**What is needed**
Reproduce the lines below exactly, from the one containing "Focus the verification code input field" through the one containing "The height and", both included. Leave out any pictures.

**Exercise materials**

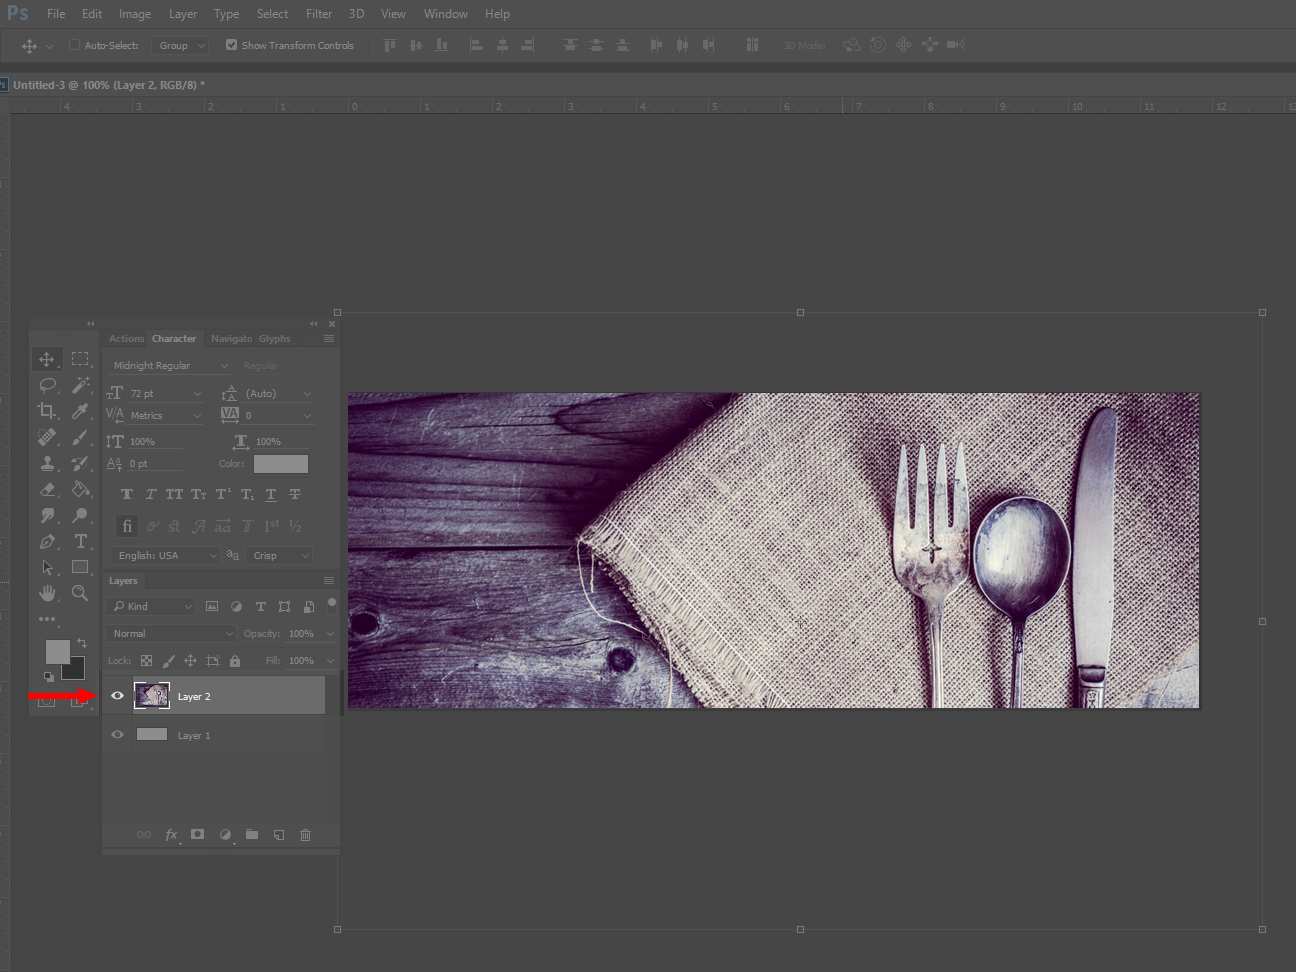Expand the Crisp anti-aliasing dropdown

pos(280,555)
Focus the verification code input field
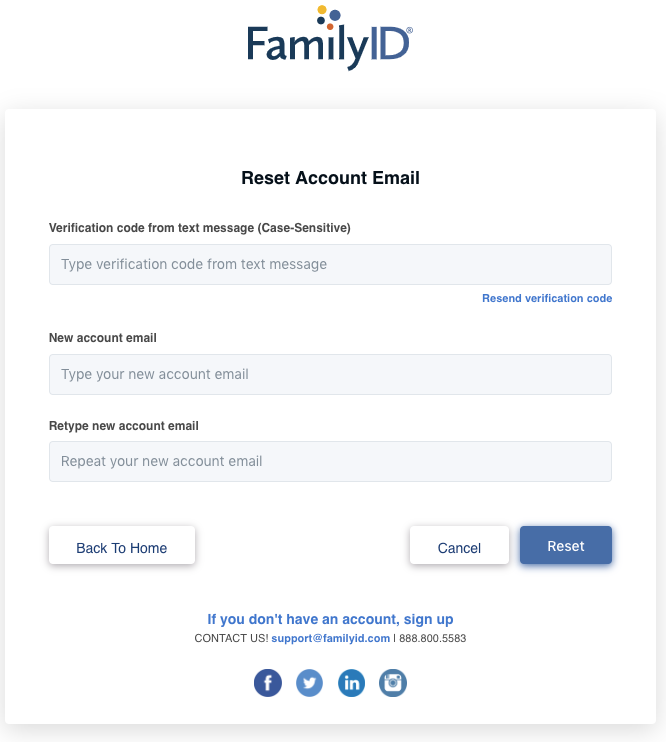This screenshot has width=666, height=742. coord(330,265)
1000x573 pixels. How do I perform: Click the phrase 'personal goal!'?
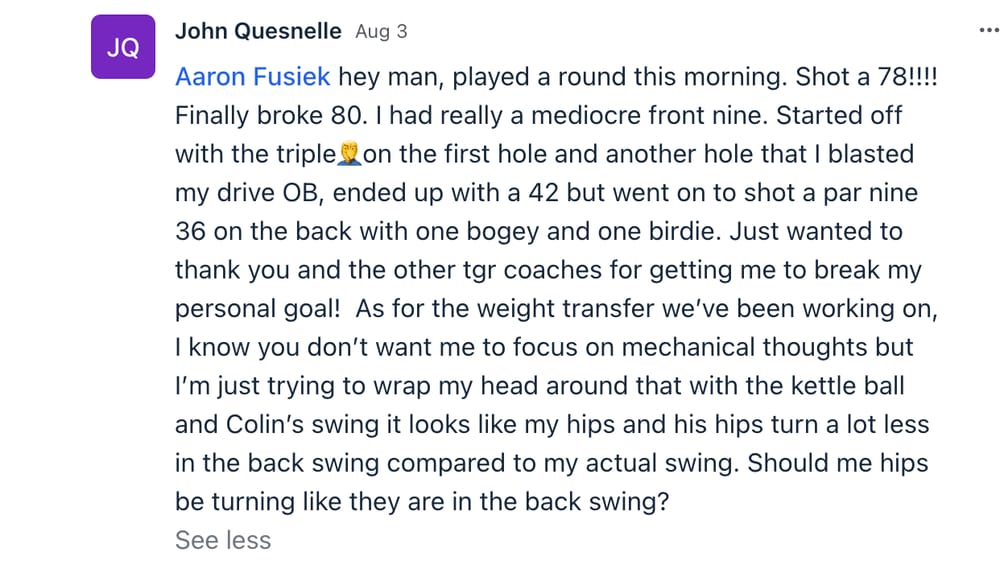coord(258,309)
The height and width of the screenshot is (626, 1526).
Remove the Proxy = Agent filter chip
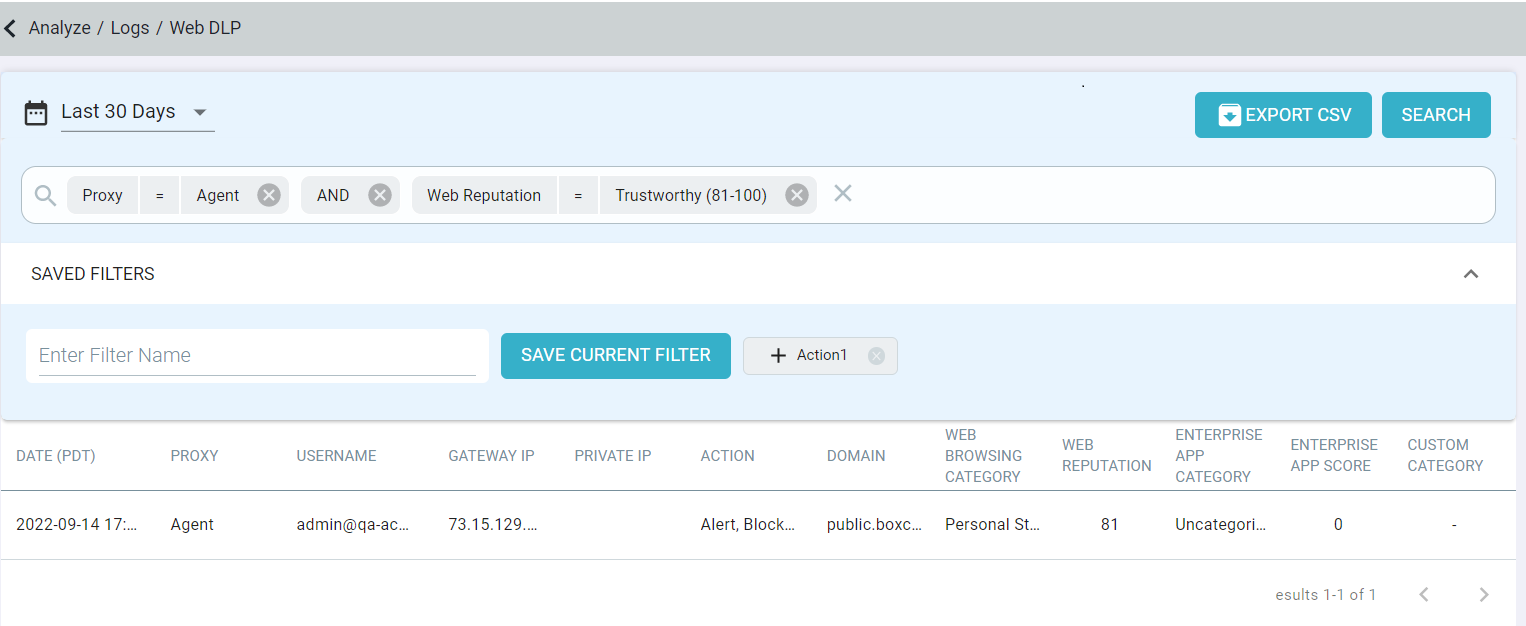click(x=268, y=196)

...

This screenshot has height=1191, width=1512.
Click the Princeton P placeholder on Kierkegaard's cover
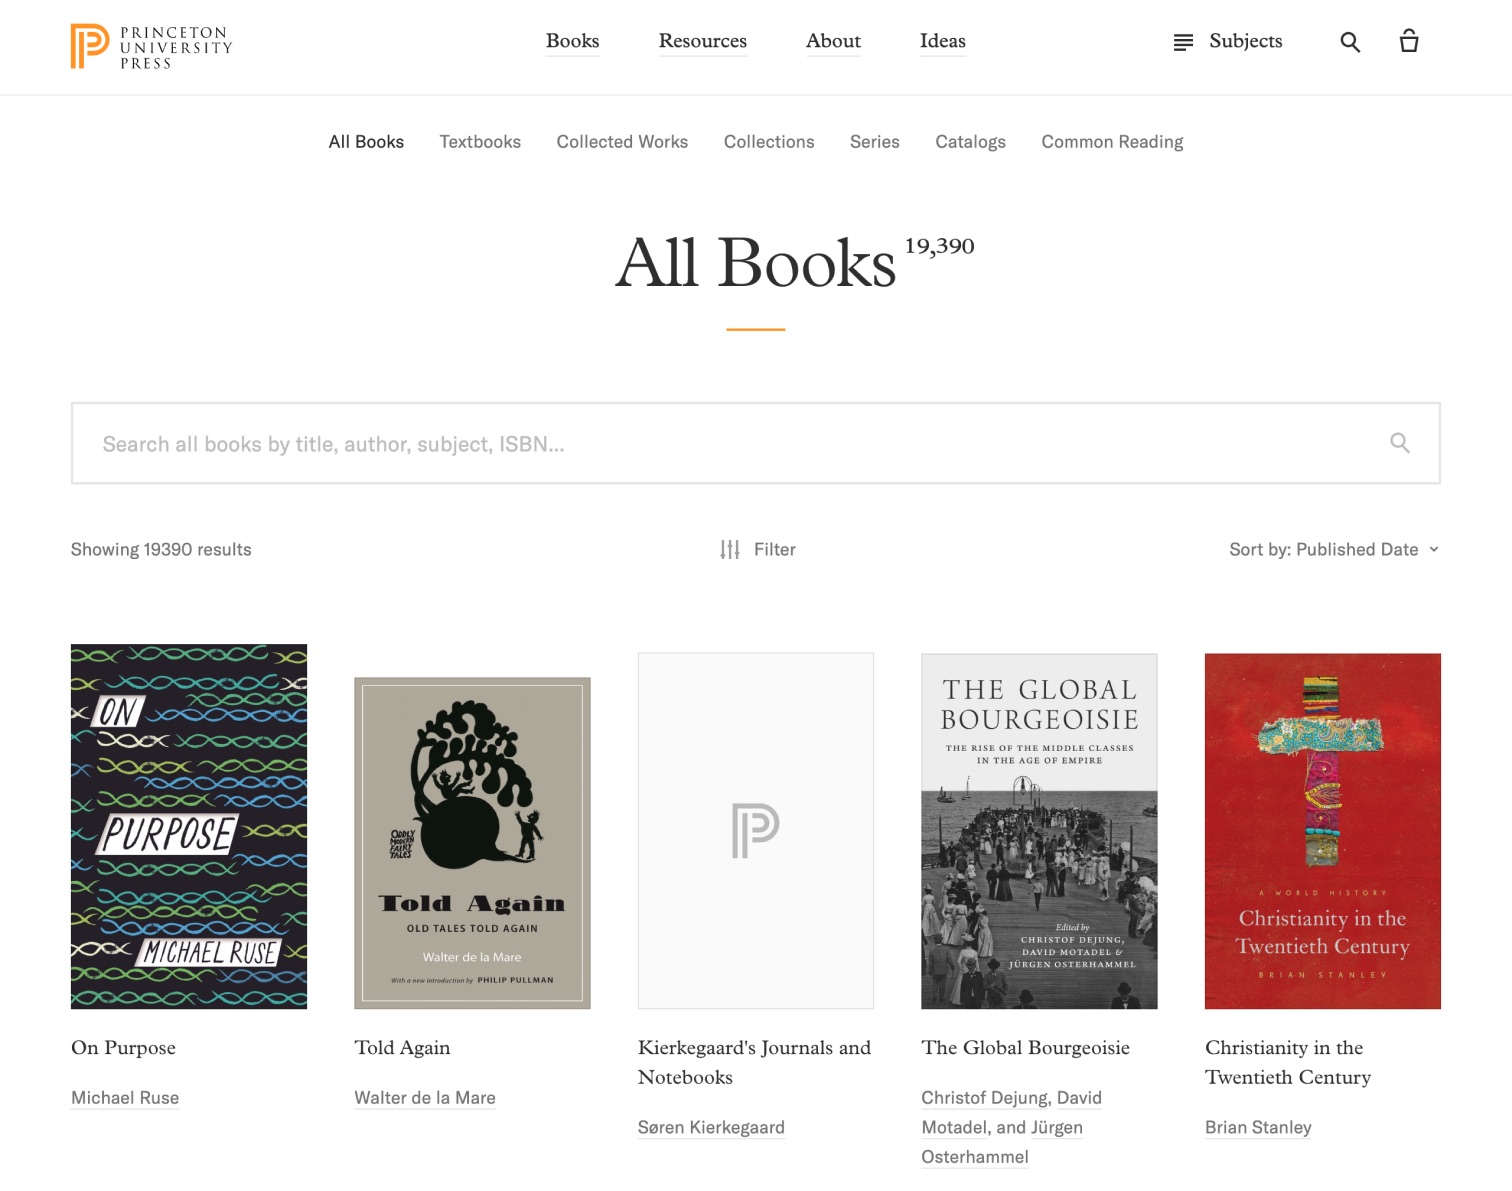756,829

**Answer section**
Focus the verification code input field
This screenshot has width=666, height=742. coord(330,265)
1000x573 pixels. How do I perform: Click the phrase 'personal goal!'?
coord(258,309)
The height and width of the screenshot is (626, 1526).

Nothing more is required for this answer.